Two anti-sweatshop leaders will speak at Cornell Oct. 1

The directors of two leading national anti-sweatshop organizations will present "Sweatshops Around the World: Reports from the Field" at Cornell University Tuesday, Oct. 1, at 8 p.m. in Barnes Hall.

The program, which is free and open to the public, will feature Auret van Heerden, executive director of the Fair Labor Association (FLA), and Scott Nova, executive director of the Worker Rights Consortium (WRC). Henrik N. Dullea, Cornell vice president for university relations, will introduce the speakers.

Cornell was a founding member in both organizations, which work to improve the rights and working conditions of workers in the United States and around the world.

The event is sponsored by Cornell Students Against Sweatshops, the School of Industrial and Labor Relations, the Department of Textiles and Apparel in the College of Human Ecology and the Office of the Vice President for University Relations.

Dullea is a member of the FLA's University Advisory Council executive committee and also serves as Cornell's representative to the WRC. The 17-member FLA committee is made up of representatives of universities nationwide and licensing companies.

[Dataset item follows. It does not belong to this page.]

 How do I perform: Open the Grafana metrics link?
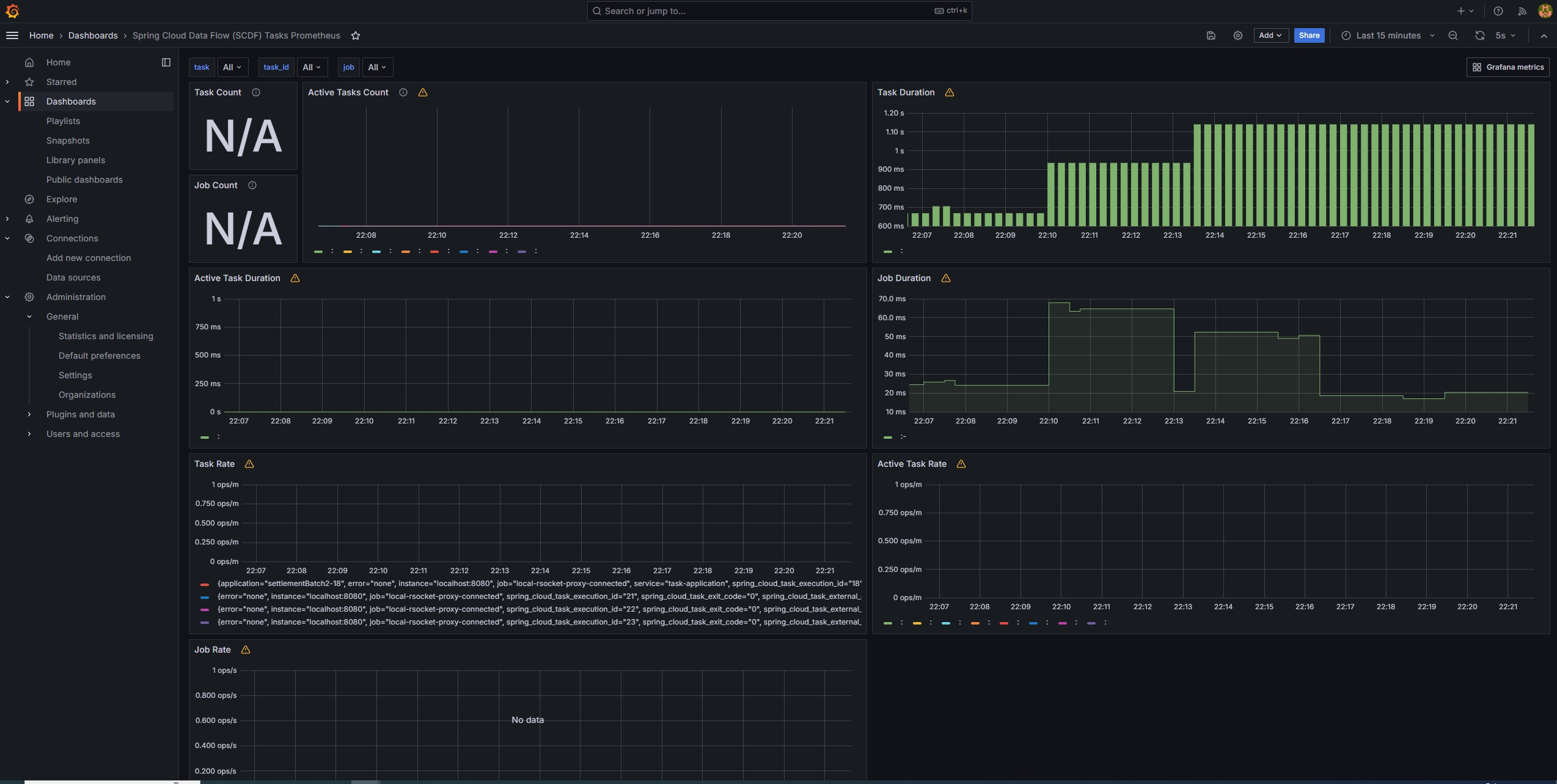pos(1508,67)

The FLA currently has affiliations with 176 U.S. colleges and universities, 33 nongovernment organizations (NGOs) and more than 1,200 companies. The WRC currently has affiliations with more than 100 colleges and universities in the United States, along with many leading human rights organizations and labor unions. Its web site is http://www.workersrights.org/ .

"Students across the country have spearheaded the demand to eliminate substandard working conditions in factories producing apparel that bears the imprint of American colleges and universities," said Dullea. "Both the FLA and the WRC play important roles in this effort, and Cornell is delighted to welcome to campus the leaders of both organizations for an update on working conditions around the world."

The FLA's van Heerden joined the organization in July 2001. He was a two-term president of the national Union of South African Students, before the country's democratic government was formed. As an anti-apartheid activist in South Africa, he was forced into exile in 1987 after long periods of solitary confinement and torture, according to the FLA web site http://www.fairlabor.org/ . He joined the International Labour Organization (ILO), based in Geneva, Switzerland, in 1989 and worked against apartheid in its Equality of Rights Branch. He later served as "labour attache" in the South African Permanent Mission in Geneva after the election of the country's first democratic government in 1994. He returned to the ILO in 1996 to coordinate an action program on social and labor issues in export processing zones.

Nova is the first executive director of the WRC, which was founded in April 2000. A specialist on international trade and investment issues, he is the former executive director of the Citizens Trade Campaign (CTC), a national coalition of human rights, religious and labor groups that supports the inclusion of internationally recognized human and worker rights standards in international trade agreements. He also served as executive director of the Preamble Center, based in Washington, D.C., a research and public policy organization.